Cluster 48

1.4K 103 5
                                    

Bismillahirrahmaanirrahiim,,


***

Aku memekik kaget mendapati ban sepeda motorku bocor. Hari ini ada presentasi tepat setengah jam lagi. Makalah, dan beberapa bahan ada bersamaku. Jika telat, mungkin teman-teman sekelompok akan menghakimiku.

Aku segera memutar otak, berpikir keras.

Tiba-tiba kudengar derup langkah Gus Sena baru turun dari Masjid pesantren putra. Aku tertawa tipis. Hubunganku dengan Gus Sena memang kurang harmonis sejak semalam, tanpa kutahu sebab asal muasalnya. Dengan ketekatan penuh, aku berani mendekat.

Saat-saat mendesak seperti kali ini, rasa gengsi bagiku tak berharga lagi.

"Gus Senaaa," Aku berusaha menyapanya dengan suara selembut mungkin.

Gus Sena menghentikan langkahnya, menoleh kearahku dengan heran. "Nggeh Ning? Mau pamit ya?" suaranya tampak dingin dan tak bernada.

Aku lebih mendekatkan diri kepadanya. "Bisa bantu tidak? Ban Rum kempes, Gus. Dan Rum ada kuliah pagi ini."

Gus Sena berjalan menuju sepeda motorku, kemudian memperhatikan ban bagian depannya.

"Ini bocor Ning, bukan kempes." Aku pasang wajah terkejut mendengar perkataanya. Sebenarnya aku telah paham bahwa ban motorku tengah bocor, bukan kempes.

"Terus Rum bagaimana?"

"Saya antar bagaimana?"

Aku tertawa dalam hati. Itu yang kumaksudkan sejak tadi.

"Tapi kalau naik mobil macet, Gus." Sergahku. Bukannya mengarang atau apa, kondisi mobil yang lebih macet dan lama adalah fakta jalanan.

"Naik tossa pondok saja?"

Aku menggeleng kuat. "Bisa-bisa Rum dikira pengantar galon isi ulang nanti."

Aku melirik kearah parkiran pondok, kemudian menunjuk kearah sepeda motor yang biasanya digunakan pengurus untuk kebutuhan pesantren.

"Kalau Ning Rum mau, baiklah. Saya ambilkan kuncinya."

"Tidak ada pilihan lain yang lebih baik lagi Gus, jadi Rum mau-mau saja."

Gus Sena yang sedari tadi pasang raut muka serius langsung tersenyum.
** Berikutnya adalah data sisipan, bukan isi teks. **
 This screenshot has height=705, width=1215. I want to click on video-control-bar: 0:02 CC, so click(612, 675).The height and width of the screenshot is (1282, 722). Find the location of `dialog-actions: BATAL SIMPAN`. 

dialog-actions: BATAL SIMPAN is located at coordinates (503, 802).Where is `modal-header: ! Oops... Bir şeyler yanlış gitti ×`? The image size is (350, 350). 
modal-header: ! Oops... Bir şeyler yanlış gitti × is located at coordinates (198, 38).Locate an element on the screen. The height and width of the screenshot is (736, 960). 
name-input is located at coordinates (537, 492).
Namun kali ini kadar senyumnya begitu tipis dan singkat, mungkin sedang berada di mode energi yang di hemat.

"Baiklah, tunggu saya 3 menit lagi Ning." Gus Sena bergegas menuju kamar pengurus, tempat kunci motor tersimpan.
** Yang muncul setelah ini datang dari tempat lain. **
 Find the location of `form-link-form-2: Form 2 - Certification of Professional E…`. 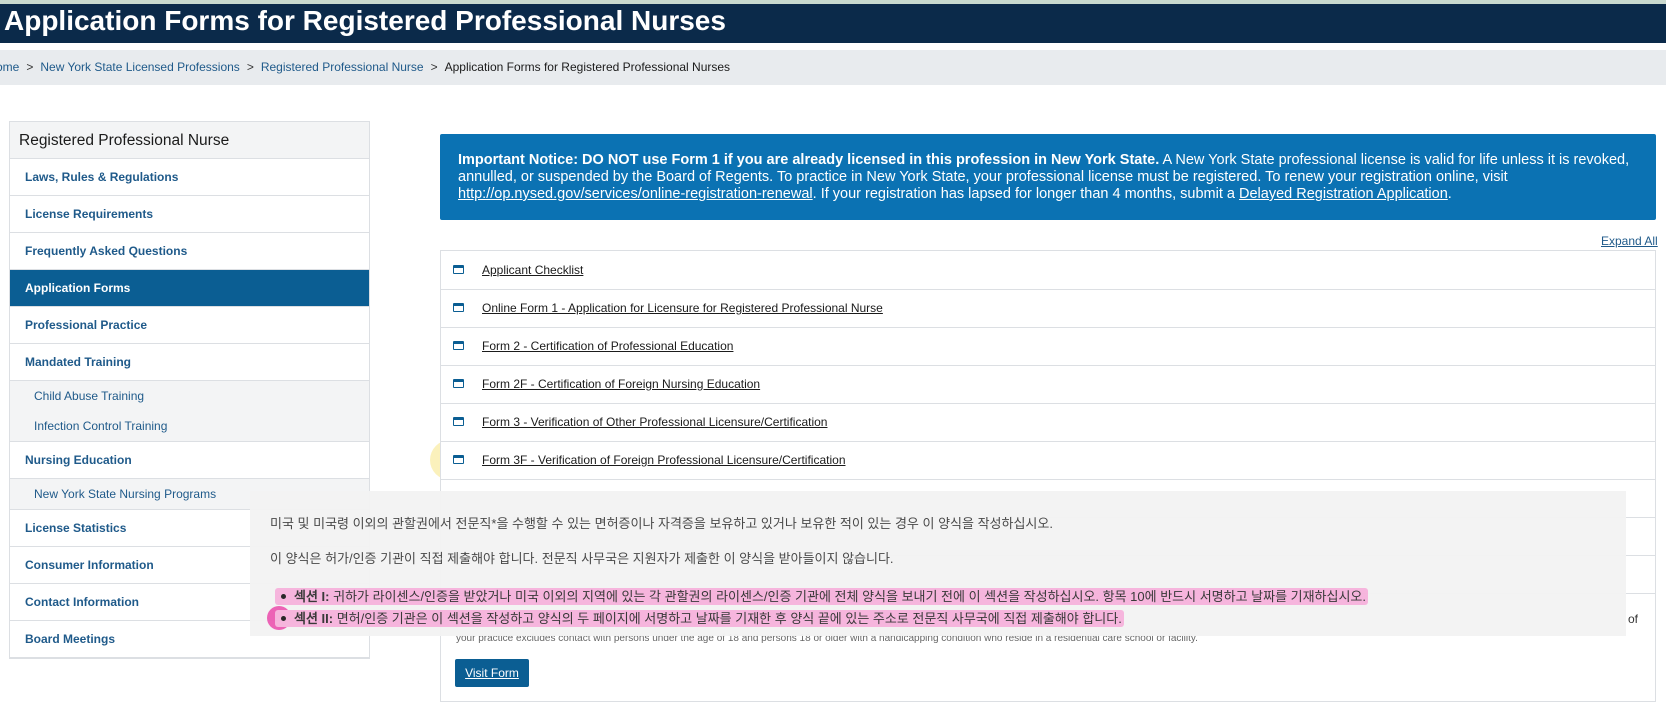

form-link-form-2: Form 2 - Certification of Professional E… is located at coordinates (608, 346).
2 menit kemudian, Gus Sena telah kembali dengan membawa motor matic dari parkiran pesantren.

"Ning, saya tunggu di depan gerbang nggeh?"

"Loh kenapa Gus?" tanyaku heran.

"Jika dari dalam sini, saya sungkan Ning, nggeh monggo." Tanpa menunggu tanggapanku, Gus Sena kembali menuntun sepeda motor tanpa menaikinya. 
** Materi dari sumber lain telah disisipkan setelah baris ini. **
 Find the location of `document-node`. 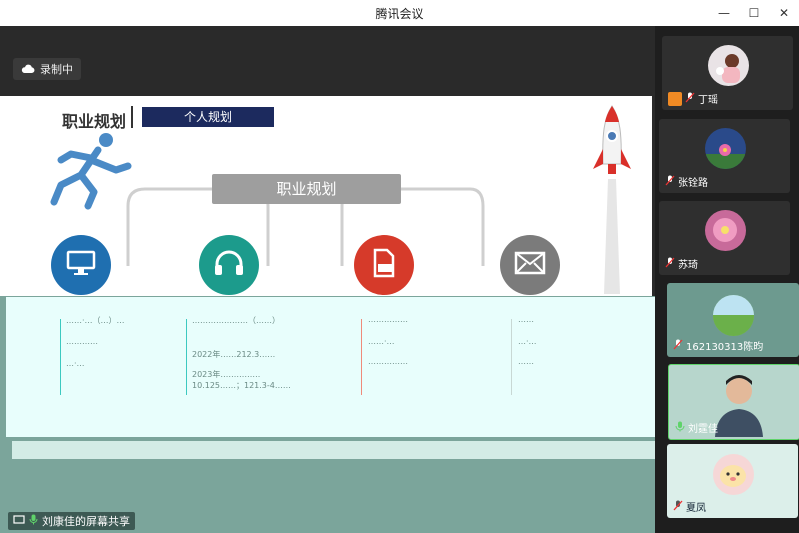

document-node is located at coordinates (384, 265).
Membuatku kesal sekaligus takjub. 

***

Seusai habisnya mata kuliah pertama, aku tak langsung beranjak dari dudukku yang berada di muka kelas setelah presentasi yang kulakukan bersama kelompokku baru saja.

Pikiranku kembali mengingat kejadian tadi pagi. Kejadian ketika aku dan Gus Sena menuju kampus dengan motor matic pesantren.

"Gus, bisa dicepetkan lagi ga lajunya? Rum udah hampir telat nih." Rengekku di tengah perjalanan.

"Bisa saja, Cuma Ning Rum harus pegangan. Biar tidak bahaya." Jawab Gus Sena setengah teriak. Sebab khawatir suaranya tak tertdengar karena melawan angin.